**Instructions for the task**
Transcribe only part of the material below: the lines from the one containing "How do I perform: Click the plus" through the one containing "Given: Click the Student Reg No label", inclusive, exactly as written.

**Excerpted records**
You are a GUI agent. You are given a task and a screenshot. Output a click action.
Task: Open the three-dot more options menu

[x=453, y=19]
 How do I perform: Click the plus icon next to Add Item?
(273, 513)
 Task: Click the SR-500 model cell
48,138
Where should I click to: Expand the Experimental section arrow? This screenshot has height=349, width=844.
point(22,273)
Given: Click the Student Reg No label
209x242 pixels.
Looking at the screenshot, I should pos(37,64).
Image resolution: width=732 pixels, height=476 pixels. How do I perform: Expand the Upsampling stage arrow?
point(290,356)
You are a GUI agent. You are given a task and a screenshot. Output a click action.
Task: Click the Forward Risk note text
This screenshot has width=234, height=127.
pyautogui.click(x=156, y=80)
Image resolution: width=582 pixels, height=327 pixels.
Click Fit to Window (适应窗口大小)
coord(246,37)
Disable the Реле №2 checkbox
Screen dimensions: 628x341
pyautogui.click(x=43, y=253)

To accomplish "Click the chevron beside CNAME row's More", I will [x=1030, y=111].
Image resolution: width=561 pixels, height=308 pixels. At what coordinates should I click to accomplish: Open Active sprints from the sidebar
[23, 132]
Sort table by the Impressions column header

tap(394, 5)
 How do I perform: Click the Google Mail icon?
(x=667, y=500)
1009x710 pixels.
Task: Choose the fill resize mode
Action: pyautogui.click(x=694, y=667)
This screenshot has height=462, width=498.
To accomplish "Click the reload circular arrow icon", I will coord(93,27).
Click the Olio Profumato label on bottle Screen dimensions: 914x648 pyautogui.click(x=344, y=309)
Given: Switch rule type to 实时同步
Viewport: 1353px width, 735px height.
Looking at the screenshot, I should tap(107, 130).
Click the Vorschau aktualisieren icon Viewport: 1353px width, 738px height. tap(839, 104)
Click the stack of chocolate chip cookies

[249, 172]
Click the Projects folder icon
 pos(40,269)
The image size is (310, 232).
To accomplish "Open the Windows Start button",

**Problem solution**
 How do I perform: Click the plus icon next to Add Item?
(273, 513)
 Task: Click the SR-500 model cell
48,138
Where should I click to: Expand the Experimental section arrow? This screenshot has height=349, width=844.
point(22,273)
Given: Click the Student Reg No label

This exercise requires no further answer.